Parfois, on grillait des sardines sur la braise, que l’on dévorait à pleines mains. Et dans chaque repas, parfois même en dehors, on croquait des olives aux douceurs tendres comme des friandises.
Le matin après le café accompagné de petits pains ronds dorés, la famille Rodrigues s’en allait au marché, dégustant çà et là des « maracujas » ou fruits de la passion, des figues fraîches.
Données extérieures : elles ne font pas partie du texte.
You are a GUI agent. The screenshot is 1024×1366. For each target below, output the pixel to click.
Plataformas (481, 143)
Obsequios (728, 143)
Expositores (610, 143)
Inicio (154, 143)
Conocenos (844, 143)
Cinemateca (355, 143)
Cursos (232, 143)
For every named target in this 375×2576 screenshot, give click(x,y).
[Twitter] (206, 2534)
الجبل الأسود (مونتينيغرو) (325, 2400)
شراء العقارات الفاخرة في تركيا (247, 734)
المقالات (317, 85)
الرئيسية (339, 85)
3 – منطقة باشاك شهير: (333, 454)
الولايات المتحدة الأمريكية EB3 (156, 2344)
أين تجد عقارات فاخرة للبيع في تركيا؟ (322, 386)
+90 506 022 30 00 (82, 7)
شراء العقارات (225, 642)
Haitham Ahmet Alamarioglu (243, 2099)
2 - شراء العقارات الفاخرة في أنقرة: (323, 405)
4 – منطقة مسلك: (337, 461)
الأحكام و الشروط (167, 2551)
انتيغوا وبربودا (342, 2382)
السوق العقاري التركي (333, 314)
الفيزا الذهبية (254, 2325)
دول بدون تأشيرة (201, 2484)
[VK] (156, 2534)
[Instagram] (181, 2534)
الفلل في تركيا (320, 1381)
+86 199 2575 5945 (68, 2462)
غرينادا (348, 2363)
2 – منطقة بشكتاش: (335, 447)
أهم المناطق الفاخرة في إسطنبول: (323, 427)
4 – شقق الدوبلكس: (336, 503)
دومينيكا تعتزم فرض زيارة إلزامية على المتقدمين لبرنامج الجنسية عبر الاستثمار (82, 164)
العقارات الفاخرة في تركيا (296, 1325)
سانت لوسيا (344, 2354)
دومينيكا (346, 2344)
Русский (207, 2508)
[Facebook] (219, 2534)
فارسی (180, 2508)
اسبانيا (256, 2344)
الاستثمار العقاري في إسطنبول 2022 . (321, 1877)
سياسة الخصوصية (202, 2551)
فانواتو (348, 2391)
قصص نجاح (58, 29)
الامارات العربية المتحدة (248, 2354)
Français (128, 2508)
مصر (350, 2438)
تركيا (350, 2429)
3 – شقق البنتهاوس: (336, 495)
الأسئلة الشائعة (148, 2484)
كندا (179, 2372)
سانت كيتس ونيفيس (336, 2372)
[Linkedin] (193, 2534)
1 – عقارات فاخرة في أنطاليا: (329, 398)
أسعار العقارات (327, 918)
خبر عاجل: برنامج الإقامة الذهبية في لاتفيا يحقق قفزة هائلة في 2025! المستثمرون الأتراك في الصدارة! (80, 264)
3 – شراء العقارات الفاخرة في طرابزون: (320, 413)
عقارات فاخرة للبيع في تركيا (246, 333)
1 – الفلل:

Les étales exposaient des draperies, des robes multicolores.
Des fleuristes proposaient des roses rouges, roses, des tulipes violettes et ces fameux œillets blancs, gloire du Portugal qui allaient se rougir du sang de leur victimes quelques années plus tard.
Souvent, au cœur de ce tumulte, quelques femmes, toute de noir vêtues, vendaient à la criée des poissons reluisants de fraîcheur.
Lors des après-midi juste après le repas, Manuel et Thérésa sirotaient leur porto puis s’étendaient à l’ombre d’un figuier pour une bonne sieste suivie d’une collation de fromage et de bière.
Un beau soir dans la tiédeur caressante du soleil couchant, alors que les enfants s’enivraient dans un profond sommeil, Manuel enfoncé dans sa chaise de paille, une bière à la main invita thérésa à s’asseoir près de lui.
-Thérésa, viens, il faut que je te parle.
Il posa sa casquette et se passa la main dans les cheveux, ses sourcils touffus se fronçaient sur ses yeux noirs profonds.
Les plis s’accentuaient sur sa face cuivrée, elle revêtait l’apparence de la solennité que l’on emploie pour parler des choses les plus graves.
-Ma Thésa, lui dit-il, adoucissant sa voix, bientôt, il va falloir que je retourne là-bas, et je ne veux plus te quitter, j’aimerais que tu viennes avec moi.
-Mais Manûlo, tu es fou, et les enfants je ne peux pas les laisser !
-Tu pourrais les laisser chez tes parents, ils les aiment tant, et puis ça ne durera que le temps de trouver un appartement plus grand, après on les fera venir.
-Non, je ne peux pas faire ça, ils me manqueraient trop, et tout le monde dirait que je suis une mauvaise mère qui abandonne ses enfants.
-Mais chérie ! Tu me manques, je gagne bien ma vie là-bas, nous trouverons vite un « chez-nous », je connais des H.L.M à Rennes, et ce que pensent les autres, moi j’men fous, termina t-il en durcissant le ton.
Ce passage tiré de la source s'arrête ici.